3. Globalement, les deux types les plus importants sont associés spatialement à des masses de roches différentes : série inférieure gréseuse pour L, qui est aussi présente dans la série supérieure dans une moindre mesure, et série supérieure pélitique et carbonatée pour H. Il existe quelques cas de fractures présentant des signaux mixtes, montrant que les deux circulations se sont succédées dans les mêmes chenaux.

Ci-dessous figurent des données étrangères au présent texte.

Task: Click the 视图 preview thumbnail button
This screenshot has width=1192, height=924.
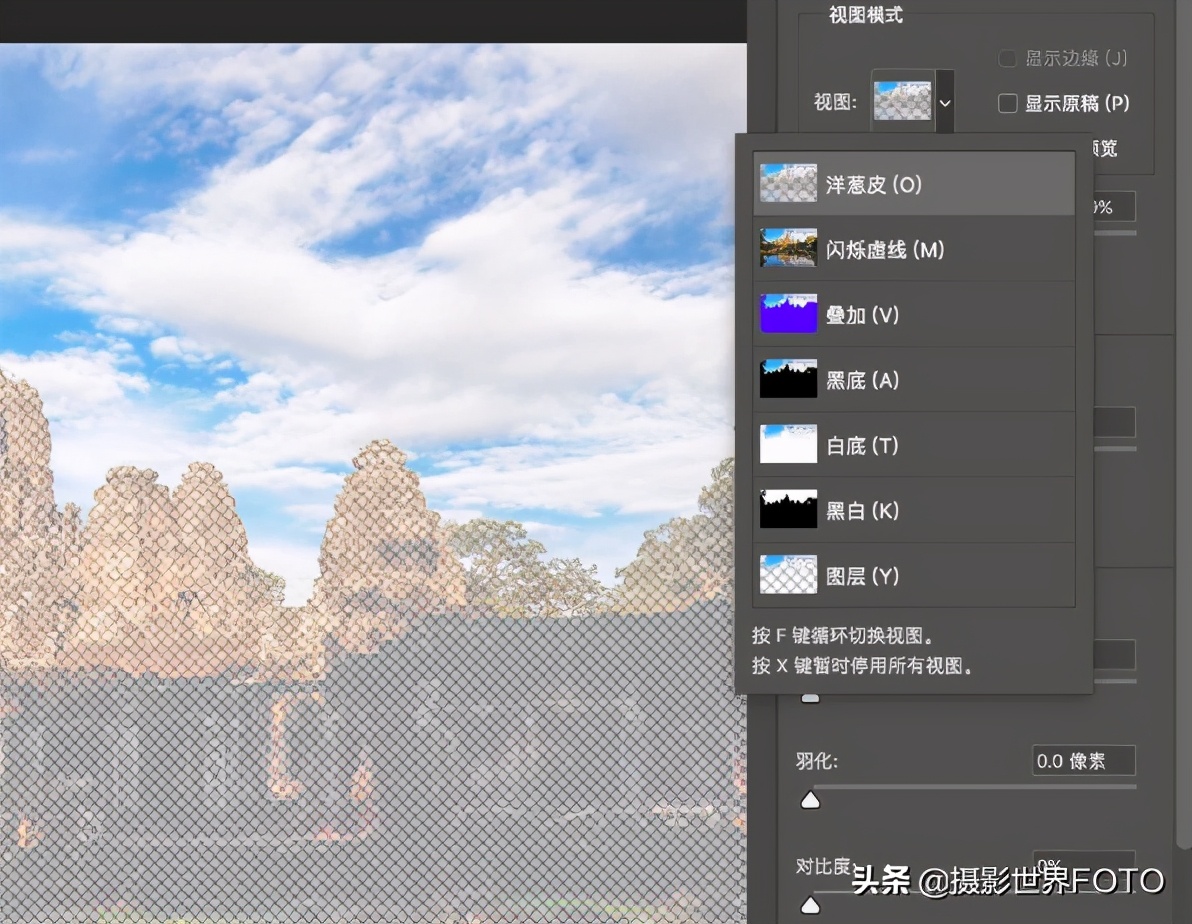Action: 902,101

L'interprétation résultante fait apparaître deux systèmes de circulation correspondant à des niveaux d'érosion différents.

4. Compte tenu de la relative homogénéité des types, il n'a pas été possible de modéliser les transports géochimiques comme cela était espéré au début de l'étude ; néanmoins, la distribution des fractures dans l'espace suggère que les débouchés des circulations hydrauliques sont d'une part un débouché connu actuellement, ce qu'on peut interpréter comme indiquant que ce débouché actuel (point bas d'un système hydrographique) correspond peut-être à une zone de faiblesse (nombreuses fractures), et d'autre part une zone de faille actuellement fonctionnant en sens inverse (infiltration), mais qui a probablement servi de drain remontant du système profond. On obtient donc à la fois une confirmation (ce qui était recherché) et un complément à l'étude hydrogéologique.